KÜLTÜR-SANAT
okuma süresi: 12 dak.

Rüya Taner: Ben bir KKTC sanatçısı olarak yola çıktım, başka türlüsü zaten düşünülemezdi

Rüya Taner: Ben bir KKTC sanatçısı olarak yola çıktım, başka türlüsü zaten düşünülemezdi

Dünyaca tanınan Kıbrıslı Türk Konser Piyanisti Rüya Taner, müzisyen bir ailenin mirasıyla başladığı sanat yolculuğunu ve uluslararası arenada KKTC’yi temsil etmenin sorumluluğunu anlattı. Müziğe olan tutkusunu “Bazen hâlâ yolun başındaymışım gibi hissediyorum” sözleriyle ifade eden Taner, genç yeteneklere özveri, sabır ve disiplinle yılmadan ilerlemeleri çağrısında bulundu.

Yayın Tarihi: 01/06/25 09:30
Güncelleme Tarihi: 01/06/25 11:19
okuma süresi: 12 dak.
Rüya Taner: Ben bir KKTC sanatçısı olarak yola çıktım, başka türlüsü zaten düşünülemezdi
A- A A+

Müziğe olan tutkusunu daha çocuk yaşta hayatının merkezine yerleştirerek piyano başına oturup notaların dilini konuşmaya başlayan Kıbrıslı Türk Konser Piyanisti Rüya Taner, müzisyen bir ailenin kızı olarak sanatla örülü bir yaşamın kapılarını erken yaşta araladı.

Sanat yolculuğunda önce Ankara Devlet Konservatuvarı, ardından müziğin köklü adreslerinden Guildhall Müzik ve Drama Okulu’nda aldığı eğitimlerle önemli bir mesafe kateden Taner, henüz 17 yaşındayken dünyanın en prestijli konser salonlarında sahne alarak büyük beğeni kazandı.

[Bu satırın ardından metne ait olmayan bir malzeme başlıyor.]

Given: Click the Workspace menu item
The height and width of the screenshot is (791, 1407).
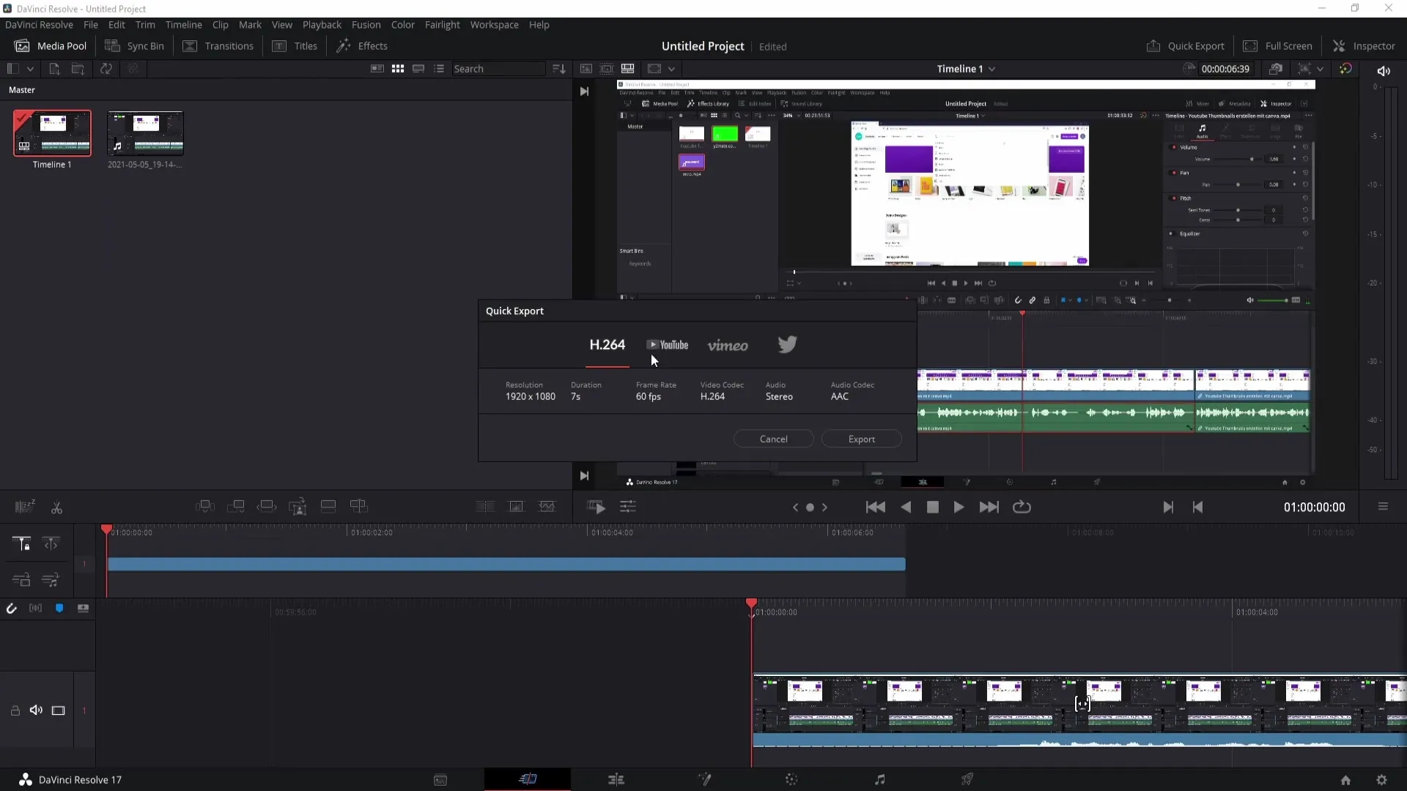Looking at the screenshot, I should click(495, 24).
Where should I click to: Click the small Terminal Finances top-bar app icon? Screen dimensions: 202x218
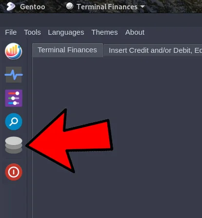70,6
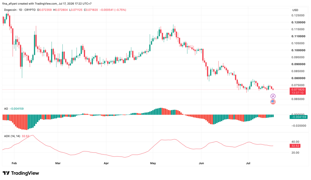311x180 pixels.
Task: Click the closing price value C0.071820
Action: [x=91, y=10]
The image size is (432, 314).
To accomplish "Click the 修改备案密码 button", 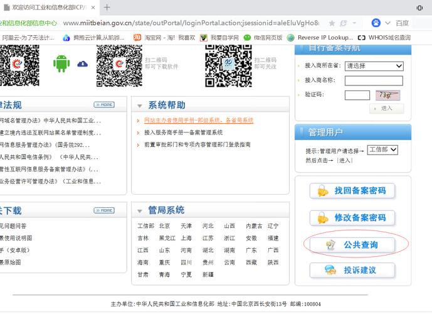I will click(x=352, y=218).
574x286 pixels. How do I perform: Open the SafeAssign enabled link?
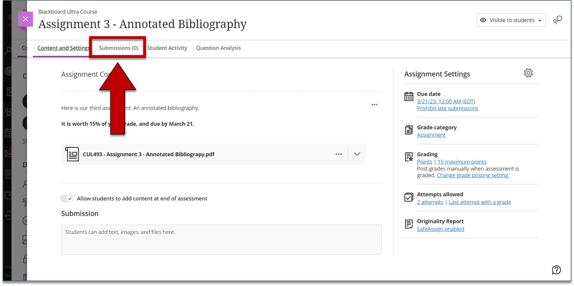click(441, 229)
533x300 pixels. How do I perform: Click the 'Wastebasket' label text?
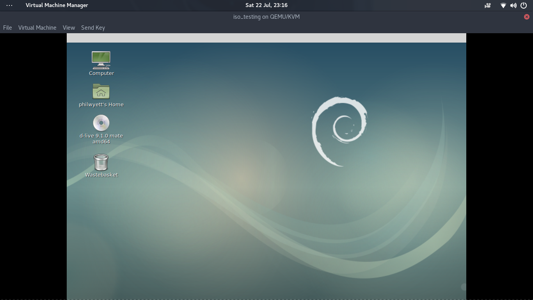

Tek bir sınav hakkıyla girdiği sınavı başarıyla geçerek “Konser Piyanisti” unvanını kazanan Taner, bu başarının yalnızca kişisel değil, ülkesini sanat yoluyla temsil etme sorumluluğunu da beraberinde getirdiğini ifade etti.

Sahne ışıkları altında parlayan ancak KKTC’nin uluslararası alanda tanınmamasından kaynaklanan zorluklarla da mücadele eden Taner, müziğe olan tutkusunu ve sanat yolculuğunu Türk Ajansı Kıbrıs’a (TAK) anlattı.

KKTC’nin uluslararası platformlarda tanınmamasından doğan eksikliği konserleriyle kapatmaya çalıştığını ve hâlâ bu yönde çaba gösterdiğini vurgulayan Taner, “Bu kolay bir yol değil ama ben bir Kuzey Kıbrıs Türk Cumhuriyeti sanatçısı olarak çıktığım bu yolda başka türlüsü zaten düşünülemezdi” sözleriyle duruşunu ortaya koydu.

“Müziğe dair içimde hâlâ yapmak istediğim çok şey var. Bazen kendimi yolun başındaymışım gibi hissediyorum” diyerek müziğe olan tutkusunu dile getiren Taner, genç yeteneklere seslenerek, “Bu çok uzun bir yol... Ama özveriyle, sabırla ve disiplinle yürürseniz, bir o kadar da keyifli bir yol. Asla yılmayın” diye konuştu.

MÜZİSYEN BİR AİLENİN MİRASI

Müzik eğitimine çok küçük yaşlarda başladığını anlatan Rüya Taner, müzisyen bir ailede büyümenin kendisi için büyük bir şans olduğunu belirtti. “Ortam zaten hazırdı” diyen Taner, büyükbabası Zeki Taner’in bugünkü Güvenlik Kuvvetleri Bandosu’nun temellerini attığını, babası Yılmaz Taner’in ise orkestra şefi ve eğitmen olarak görev yaptığını aktardı.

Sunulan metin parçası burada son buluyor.